On Sunday, Canterbury will be holding the annual Leg Up Day, a day of fun and fundraising at the track where horsemen and fans alike can pitch in to help.  There will be a silent auction, the opportunity to sponsor a jockey for the day and other activities all day long on the Fund's primary fundraising day of the year. Butler's own daughters will be selling home made, tie dyed t-shirts, so be on the lookout for their stand on Sunday.  They also combined for a beautiful tie dye quilt that will be part of the auction.

Gates open and Malibu Max springs from the gate with Dean Butler aboard – for the time being.

The stumble starts. While the horse's momentum slows, Butler's does not.

Malibu Max goes nose first into the dirt while Butler heads over his neck.

Malibu Max begins to recover but it's too late for the jockey as the momentum carries Butler over his head and towards the track.

As Malibu Max rises, Butler goes vertical.

Malibu Max is up and Butler is now completely unseated, his boots scraping the horse to his inside, eventually winner and stablemate Politicallycorrect.

The 360 nearly complete, the rest of the field continues on as Butler prepares to hit the ground.

Shaken but not broken, Butler watches the field depart – including Malibu Max – without him. Amazingly Butler was not injured in the spill.

“In this circumstance when I went over he was so close to the ground that I didn't have far to go,” recalled Butler.  “It wasn't like I was thrown way up in the air and then hit the ground.  I hit hard, yeah, but not as hard as I could have.  When you're in the middle of the race and they fall out from underneath you, that's a different story.”

After a traumatic experience, many people have trouble getting back to whatever activity generated the setback.  That's not a luxury a jockey can afford. It takes a certain mindset to literally be able to get back on the horse.

“I've been on a respirator for 4 days,” said Butler. “You come back because it's in you.  It's either in you or it's not. You just can't let that bother you.  Something might happen, something could happen, something will happen; you can't let that get to you.

“It's like people that religiously go to the Boston marathon,” Butler opined. “When you go again after the bombing, it's in the back of your mind but you're not going to let that stop you.  You're going to go and you're going to do it because you like to go and like to do it.  You might take a few more precautions and be more aware of what's going on, but for the most part, if it's in your blood, it's in your blood.”

While it's estimated that 35% of incidents happen at the gate, most occur during a race.  As the incident unfolds, riders draw on all their experience to try and stay safe.

“That's where your experience comes into effect.” said Butler.  “Something happens in front of you that you've seen before you can say to yourself  'I've seen this before, something is going to happen' and you can position yourself, guide your horse, into a position that you can avoid it. It's important to pay attention to what's going on around you and ahead of you.  Some guys ride with their heads down – no matter how long you've been riding for, if you're not paying attention you can get in trouble.”

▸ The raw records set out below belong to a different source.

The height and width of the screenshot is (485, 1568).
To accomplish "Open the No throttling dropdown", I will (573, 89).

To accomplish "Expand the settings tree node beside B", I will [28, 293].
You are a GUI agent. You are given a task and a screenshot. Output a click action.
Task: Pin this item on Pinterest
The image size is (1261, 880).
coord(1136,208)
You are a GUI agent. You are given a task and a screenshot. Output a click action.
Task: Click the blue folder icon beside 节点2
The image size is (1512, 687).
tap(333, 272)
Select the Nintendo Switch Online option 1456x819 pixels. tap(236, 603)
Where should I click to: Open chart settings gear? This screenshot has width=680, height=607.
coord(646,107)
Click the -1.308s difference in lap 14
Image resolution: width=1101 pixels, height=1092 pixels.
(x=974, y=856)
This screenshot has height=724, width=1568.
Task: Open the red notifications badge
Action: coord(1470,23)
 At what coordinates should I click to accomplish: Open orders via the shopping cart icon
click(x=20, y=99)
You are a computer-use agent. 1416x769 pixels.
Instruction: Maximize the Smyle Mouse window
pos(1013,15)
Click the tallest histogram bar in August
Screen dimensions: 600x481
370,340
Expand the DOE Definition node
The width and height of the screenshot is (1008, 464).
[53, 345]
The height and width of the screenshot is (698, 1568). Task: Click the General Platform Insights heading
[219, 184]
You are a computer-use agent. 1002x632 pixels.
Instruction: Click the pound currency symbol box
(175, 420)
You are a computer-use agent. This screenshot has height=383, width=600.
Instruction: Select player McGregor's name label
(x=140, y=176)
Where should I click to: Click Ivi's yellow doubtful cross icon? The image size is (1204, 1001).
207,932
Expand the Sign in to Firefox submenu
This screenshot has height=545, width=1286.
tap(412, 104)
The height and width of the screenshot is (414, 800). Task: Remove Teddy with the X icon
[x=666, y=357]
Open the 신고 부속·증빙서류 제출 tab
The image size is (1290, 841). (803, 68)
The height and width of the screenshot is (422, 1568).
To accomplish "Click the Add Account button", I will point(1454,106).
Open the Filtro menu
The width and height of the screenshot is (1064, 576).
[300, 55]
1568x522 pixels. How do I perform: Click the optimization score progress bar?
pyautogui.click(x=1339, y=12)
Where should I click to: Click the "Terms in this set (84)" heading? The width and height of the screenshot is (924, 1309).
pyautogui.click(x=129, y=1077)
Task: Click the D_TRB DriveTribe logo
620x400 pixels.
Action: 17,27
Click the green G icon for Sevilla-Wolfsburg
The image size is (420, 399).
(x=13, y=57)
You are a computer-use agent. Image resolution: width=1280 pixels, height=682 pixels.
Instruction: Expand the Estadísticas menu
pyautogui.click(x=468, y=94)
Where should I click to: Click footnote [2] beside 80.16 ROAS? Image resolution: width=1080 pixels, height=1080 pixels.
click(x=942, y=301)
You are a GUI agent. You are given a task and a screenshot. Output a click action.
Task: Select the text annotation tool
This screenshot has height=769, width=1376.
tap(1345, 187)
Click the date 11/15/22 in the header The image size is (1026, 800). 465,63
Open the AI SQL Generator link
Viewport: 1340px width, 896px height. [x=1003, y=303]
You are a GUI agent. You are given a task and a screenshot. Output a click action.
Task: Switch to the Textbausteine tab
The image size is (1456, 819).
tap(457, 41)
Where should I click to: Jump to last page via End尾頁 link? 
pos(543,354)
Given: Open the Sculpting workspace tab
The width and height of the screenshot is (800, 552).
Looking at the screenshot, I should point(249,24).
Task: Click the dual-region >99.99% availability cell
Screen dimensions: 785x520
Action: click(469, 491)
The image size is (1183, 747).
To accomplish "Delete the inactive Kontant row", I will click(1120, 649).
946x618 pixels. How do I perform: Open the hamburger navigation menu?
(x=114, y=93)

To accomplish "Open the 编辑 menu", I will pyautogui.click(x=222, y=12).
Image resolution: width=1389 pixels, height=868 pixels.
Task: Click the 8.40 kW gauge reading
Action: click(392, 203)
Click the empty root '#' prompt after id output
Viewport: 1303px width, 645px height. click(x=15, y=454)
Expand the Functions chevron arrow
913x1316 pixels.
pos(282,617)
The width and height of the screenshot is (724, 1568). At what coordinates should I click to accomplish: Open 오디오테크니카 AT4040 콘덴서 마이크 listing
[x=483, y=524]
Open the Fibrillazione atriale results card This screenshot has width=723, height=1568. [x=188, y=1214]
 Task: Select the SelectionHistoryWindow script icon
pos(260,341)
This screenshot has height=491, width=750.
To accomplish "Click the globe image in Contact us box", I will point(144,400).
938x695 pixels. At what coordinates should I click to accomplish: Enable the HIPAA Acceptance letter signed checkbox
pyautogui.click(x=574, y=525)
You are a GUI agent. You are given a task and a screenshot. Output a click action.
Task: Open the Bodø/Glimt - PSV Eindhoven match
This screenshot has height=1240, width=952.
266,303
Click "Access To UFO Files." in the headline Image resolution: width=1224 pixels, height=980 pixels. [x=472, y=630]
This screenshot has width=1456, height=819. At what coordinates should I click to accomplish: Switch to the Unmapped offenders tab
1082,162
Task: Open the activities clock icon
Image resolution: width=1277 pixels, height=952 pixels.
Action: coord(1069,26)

While organizations exist for helping injured jocks, the pros in the room look inward before looking outward when a brother or sister goes down.

“Everywhere I've ever been the first thing we do is put up a sign up sheet in the jocks room for people who want to donate something, a mount fee, anything,” explained Butler. ” You help out because you know that if it were you, you'd want them to help you out as well.  Especially here, we come together pretty good.  The riders take care of each other and help each other the best we can.”

It can be a rough life – moving every few months, keeping weight down, staying in premium shape and riding on the edge of danger every day.  One trainer summed up the dangers of being a jockey simply and effectively, “Show me another job in history where an ambulance follows you around all day.”